• [What you need to do]
Pictures aside, the output must consist of the lines from the one containing "The height and width of the screenshot is (642, 1020)." through the end of the data, reproduced exactly.

• [Provided data]
- - - - -

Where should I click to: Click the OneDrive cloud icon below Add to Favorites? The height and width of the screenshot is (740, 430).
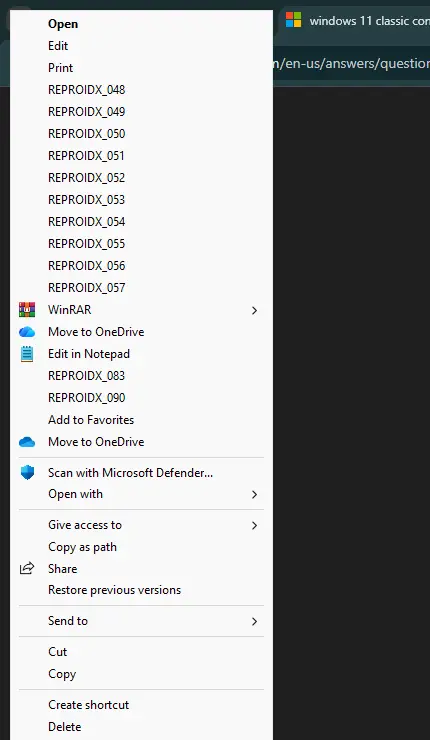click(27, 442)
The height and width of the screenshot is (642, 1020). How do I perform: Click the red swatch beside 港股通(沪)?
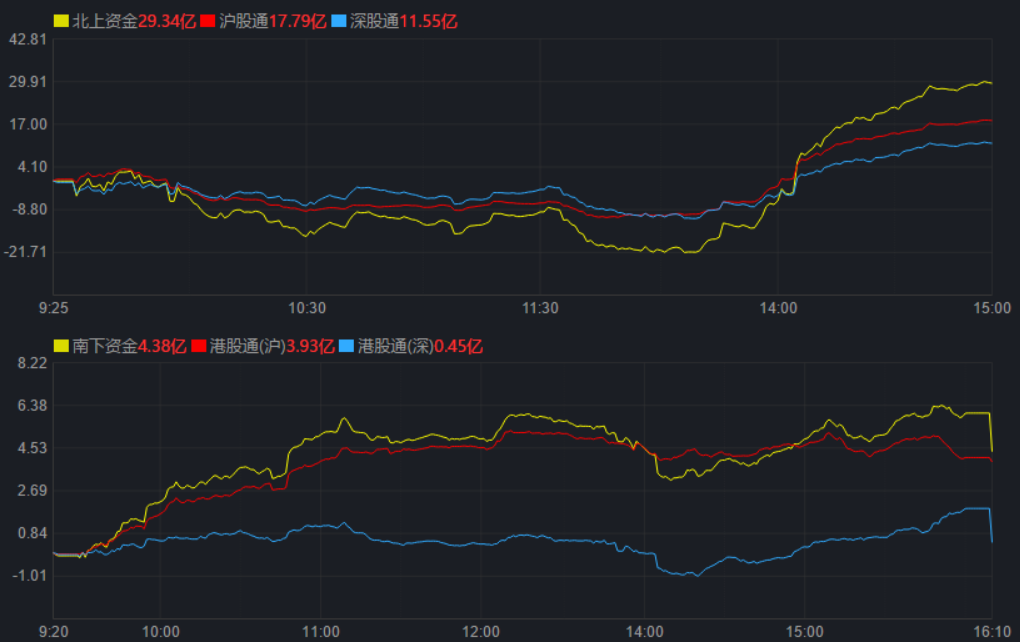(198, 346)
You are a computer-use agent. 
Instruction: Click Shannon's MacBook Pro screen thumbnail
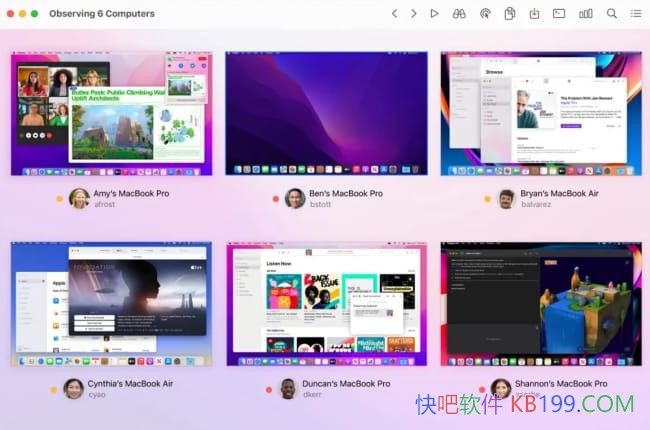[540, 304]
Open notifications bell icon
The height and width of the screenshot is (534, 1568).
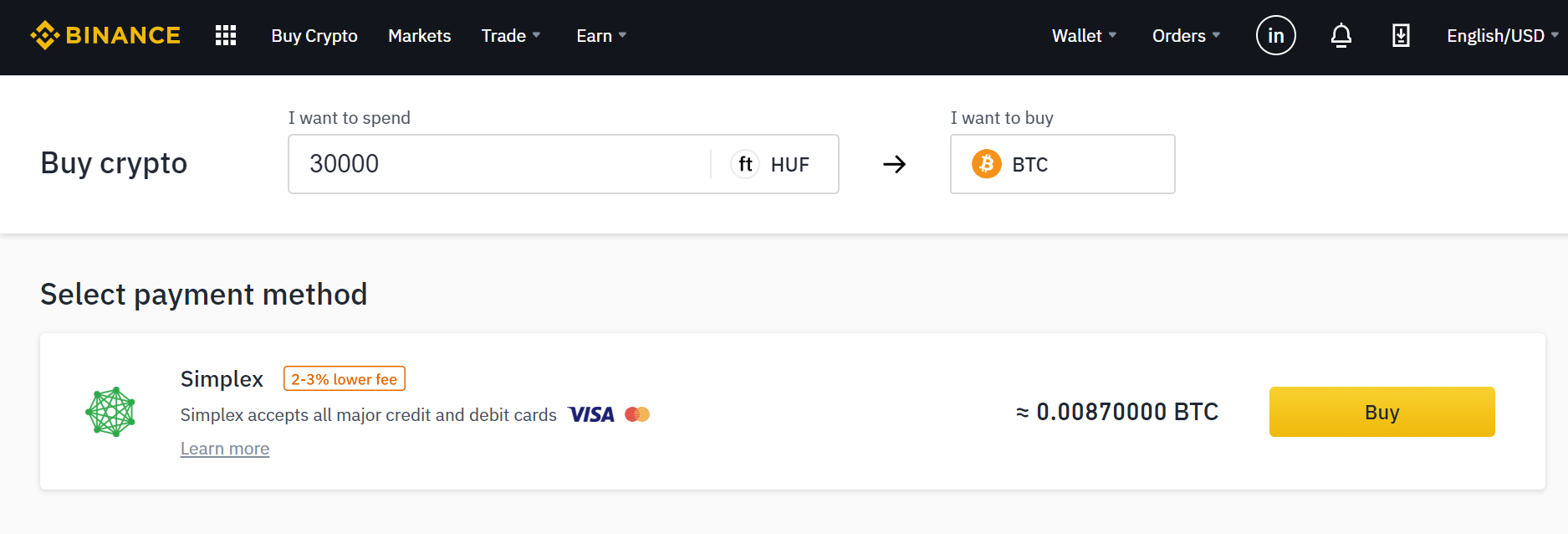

- - - - -

• [Output of the task]
The height and width of the screenshot is (642, 1020). How do I perform: Click the red swatch beside 港股通(沪)?
(198, 346)
You are a computer-use agent. 
Instruction: Click Shannon's MacBook Pro screen thumbnail
[540, 304]
Open notifications bell icon
The height and width of the screenshot is (534, 1568).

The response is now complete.